(Dataset excerpts Opens)

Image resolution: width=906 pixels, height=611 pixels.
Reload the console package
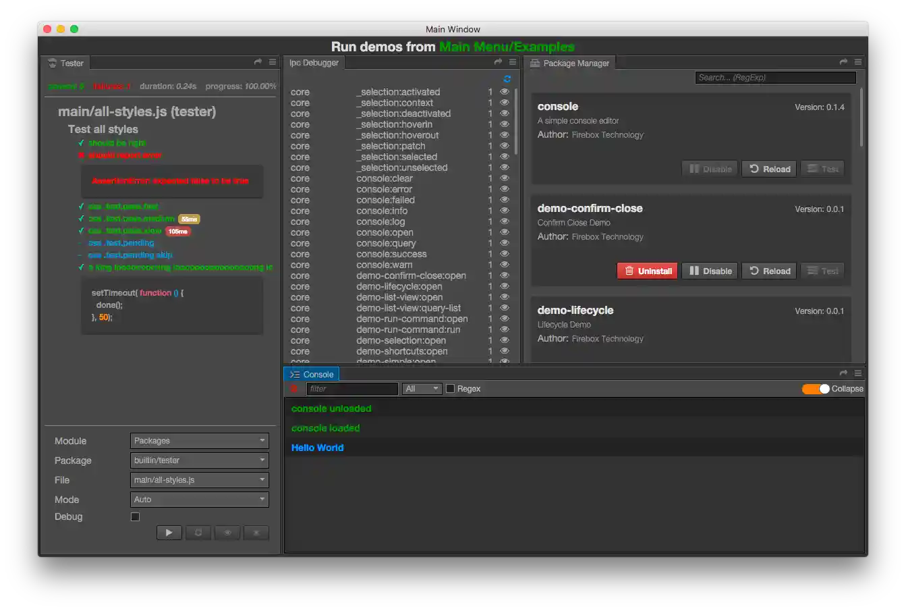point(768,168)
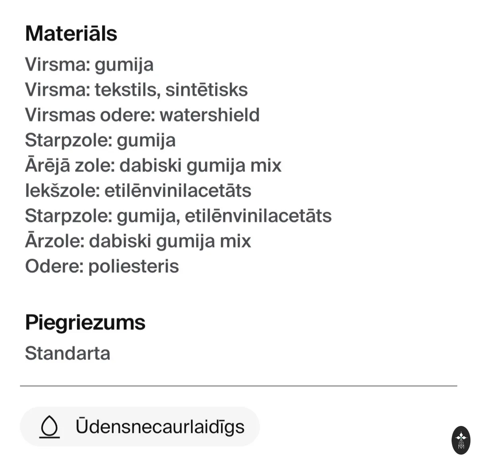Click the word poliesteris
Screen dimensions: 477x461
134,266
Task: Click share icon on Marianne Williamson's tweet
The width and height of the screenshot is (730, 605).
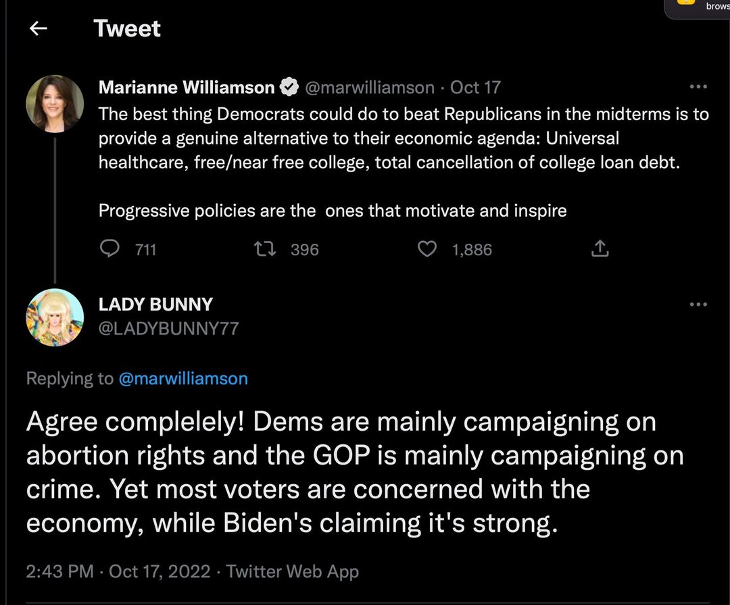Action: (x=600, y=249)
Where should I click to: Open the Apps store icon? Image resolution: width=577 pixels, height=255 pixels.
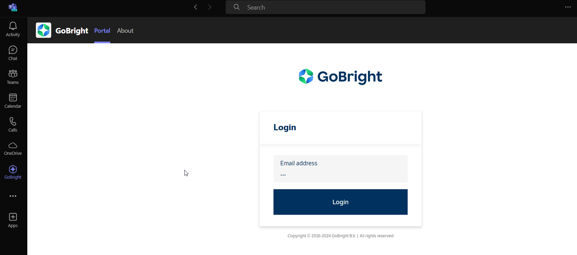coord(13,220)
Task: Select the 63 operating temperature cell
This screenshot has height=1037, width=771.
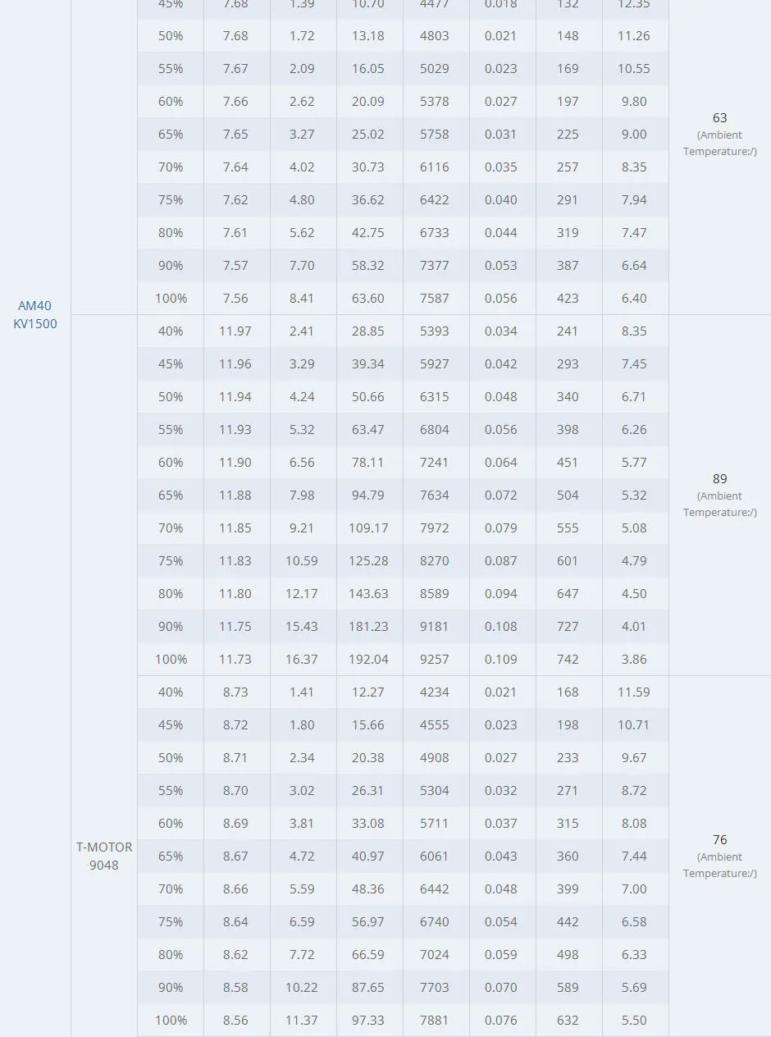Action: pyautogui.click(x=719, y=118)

(Dataset excerpts Closes)
(Dataset excerpts Opens)

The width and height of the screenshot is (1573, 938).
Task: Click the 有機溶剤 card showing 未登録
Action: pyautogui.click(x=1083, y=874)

(Dataset excerpts Closes)

Set down again, word for word, every line from the one with "Reload the console package" to the one with "Task: Select the" in the entries above, and omit the pictures.

Reply:
Reload the console package
point(768,168)
Click the word poliesteris
Screen dimensions: 477x461
134,266
Task: Click share icon on Marianne Williamson's tweet
The width and height of the screenshot is (730, 605).
Action: (x=600, y=249)
Where should I click to: Open the Apps store icon? Image resolution: width=577 pixels, height=255 pixels.
coord(13,220)
Task: Select the 63 operating temperature cell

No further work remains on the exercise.